Wednesday, July 04, 2007

Calling VC++ function pointer from C#

VS.NET 2005 :
------------------------------------

C# application :
--------------------------

1.Copy the VC++ DLL in to the debug folder of the newly created C# application

[DllImport("TestLib.dll",CallingConvention=CallingConvention.Cdecl)]
public static extern void SetCallback( MulticastDelegate callback );
[DllImport("TestLib.dll",CallingConvention=CallingConvention.Cdecl)]
public static extern void InvokeCallback(int count);

//Declaration For accessing the VC++ DLL function in C#


public delegate void CallbackDelegate( int count );

public static void Callback(int a)
{
Console.WriteLine("Callback: {0}", a);
}


public static void Main()
{
CallbackDelegate del = new CallbackDelegate( Callback );
Console.WriteLine( "Testing generated delegate..." );
SetCallback(del);

for(int i =0; i <5; i++)
{
InvokeCallback(i);
}
}


But I got an error while using this code ...
Function is executed but I got the error "'System.Reflection.Emit.TypeBuilder.Exit' not found".

Solution :
To avoid this error, we used the attribute with the delegate .

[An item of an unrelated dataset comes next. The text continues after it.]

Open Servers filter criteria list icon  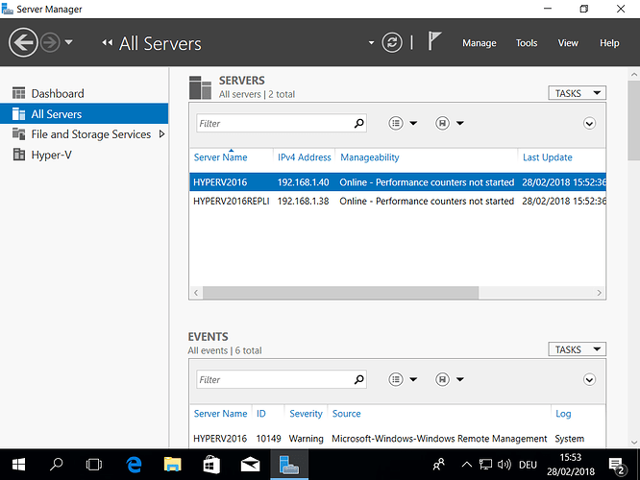tap(397, 124)

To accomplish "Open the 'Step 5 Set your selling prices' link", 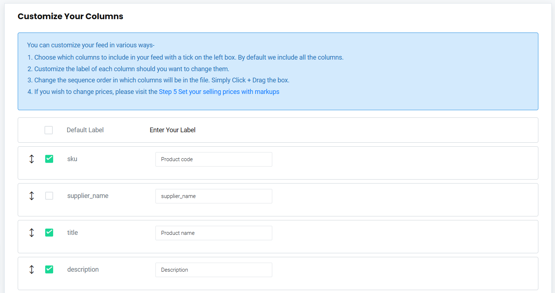I will click(219, 92).
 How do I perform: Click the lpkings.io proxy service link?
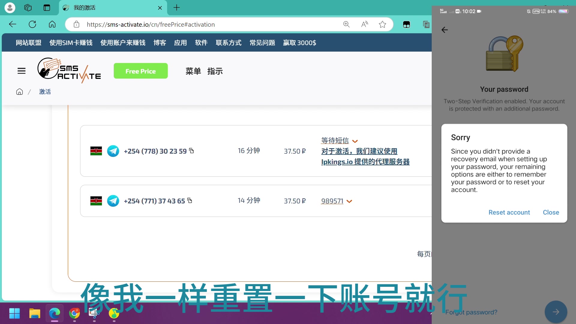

[UnmanagedFunctionPointerAttribute(CallingConvention.Cdecl)]
public delegate void CallbackDelegate( int count );

Now the Error will not occur..


Reason :

The JIT compiler tracks the lifetime of object references in local variables (on the stack). It doesn't know that your unmanaged code uses the delegate. You can override it by using GC.KeepAlive() after the P/Invoke call. That doesn't actually generate any code, it just convinces the JIT compiler that the delegate instance should be kept alive past the call. This feature must have launched a thousand bugs. ( Example 1 in the KeepAlive() MSDN library topic is a scary example.)